Na década de 20, esta mulher influenciada por Apolinário e Tristão Tzará, entre muitos outros, chegou a representar a fusão mais perfeita entre arte e desenho têxtil. Até que apareceu, em 1938, Sonia Schiaparelli. Nascida em Roma, Schiaparelli teve contato com os movimentos surrealistas e dadaístas. Foi mentora do vestido lagosta e do sombreiro zapata, além de outras criações, das quais muitas foram intervidas por Dalí, Giacometti e Man Ray. Mas foi um  paletó que passou para a história. “Se trata de uma peça de linho natural que tem um rosto na parte da frente. Possui duas mãos – símbolo surrealista– que se entrecruzam e fazem uma espécie de cinto. Além de refletir o inconsciente, este paletó (exibido hoje no Victoria and Albert Museum, de Londres) é uma obra fundamental da arte e da moda”, assegura Saulquin.

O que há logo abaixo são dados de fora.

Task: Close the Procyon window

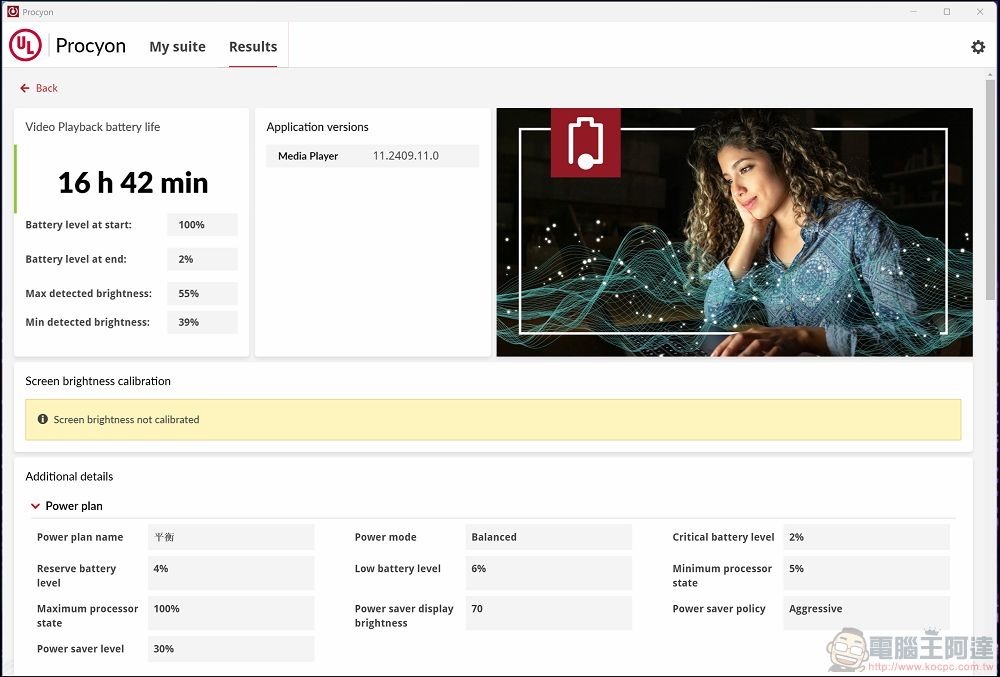Action: pos(980,12)
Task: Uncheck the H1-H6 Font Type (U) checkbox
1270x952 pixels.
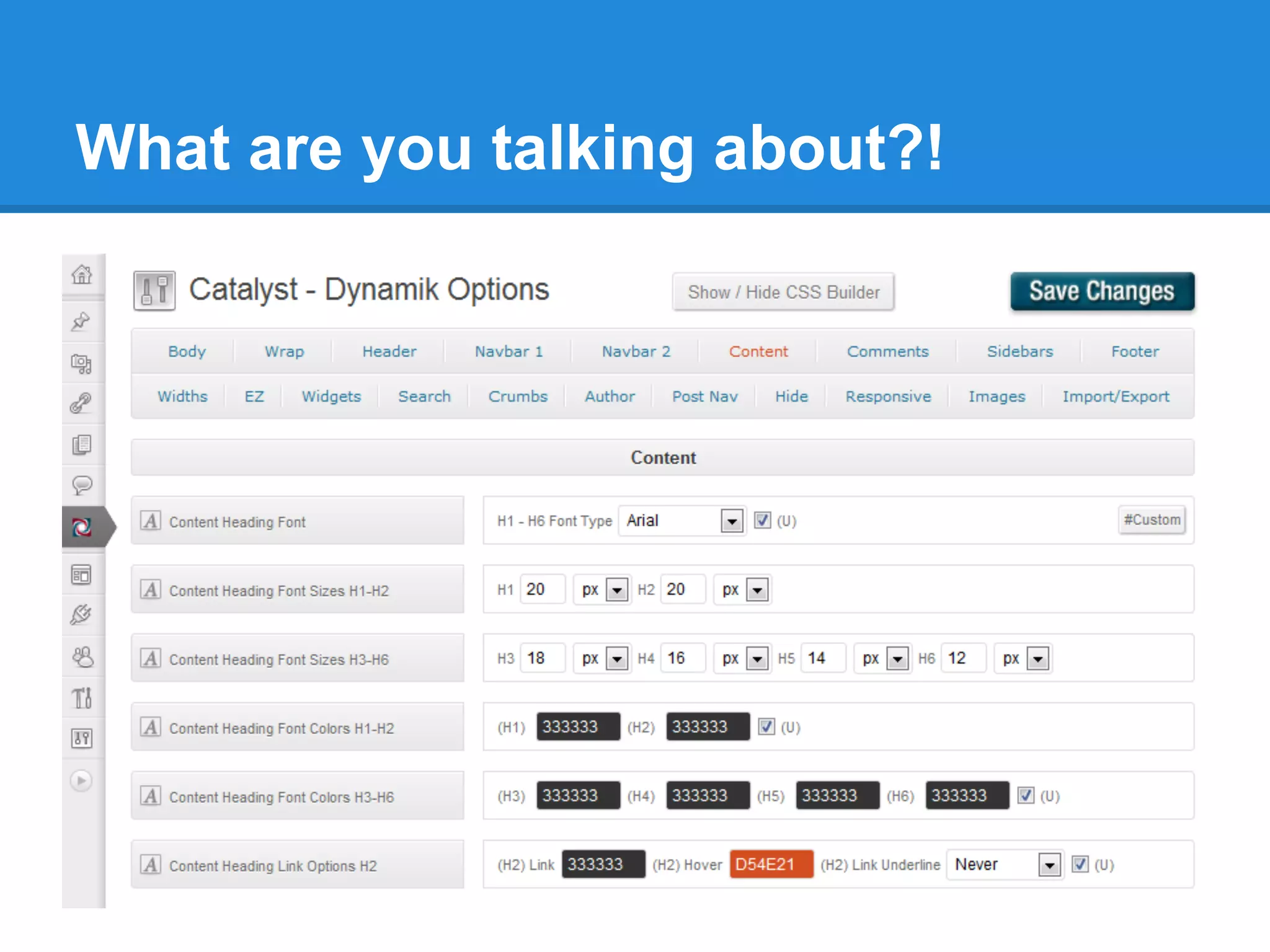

Logo chegarão os grandes modistas. Além de ser um grande colecionador de obras de arte, o francês Yves Saint Laurent foi um dos grandes homens da moda que se inspirou nas artes plásticas. “O vestido Mondrian (imagem 3), de 1967, teve grande ressonância. Saint Laurent também se inspirou em Renoir e Matisse, Wasselman, Bracque e Picasso. É famosa uma jaqueta onde imprimiu os lírios de Vincent van Gogh”, relata Saulquin. “Foi um dos primeiros a introduzir a arte moderna na moda, ap unir neoplasticismo e abstração”, confirma Patricia Doria, desenhista de indumentária da UBA e docente da Universidad de Palermo ambas na Argentina.

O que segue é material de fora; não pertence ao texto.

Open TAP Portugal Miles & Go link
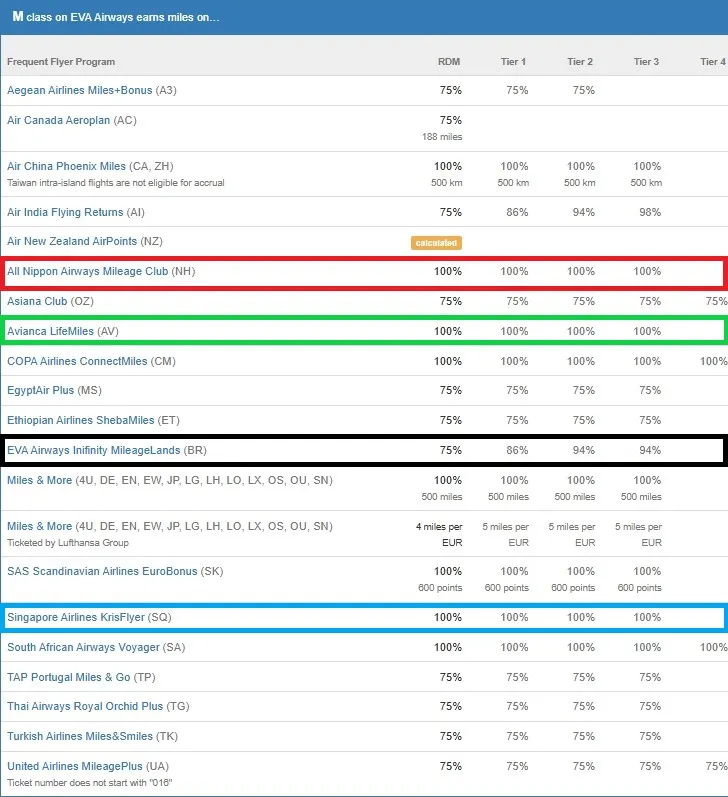Screen dimensions: 728x797 point(69,678)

Contam que o mesmo YSL –cuja valiosa coleção de arte foi leiloada recentemente  por Pierre Bergé, seu companheiro–, reconhecia: “Me inspirei em um grande número de pintores porque creio que a arte não só forma parte da cultura, mas da vida; e é preciso  mostrá-la a todo o mundo”. Talvez a mesma idéia tinha Emanuel Ungaro, que se inspirou em Gaughin. Christian Dior amava também a pintura: muito antes de surpreender o mundo com seu New Look teve uma pequena galeria de arte, onde vendia obras de PicassoGustav Klimt, o pintor austríaco da Escola de Viena que motorizou uma das últimas coleções de John Galliano (imagem 4) para a casa Dior merece, segundo analistas, um capítulo a parte, já que mostra claramente a interconexão moda-arte. “Klimt, famoso por pintar mulheres e utilizar texturas selvagens e sensuais, tinha uma amiga, Emile Flögue. Para ela, que era dona de uma casa de modas em Viena, Klimt elaborou vários desenhos”, conta Saulquin.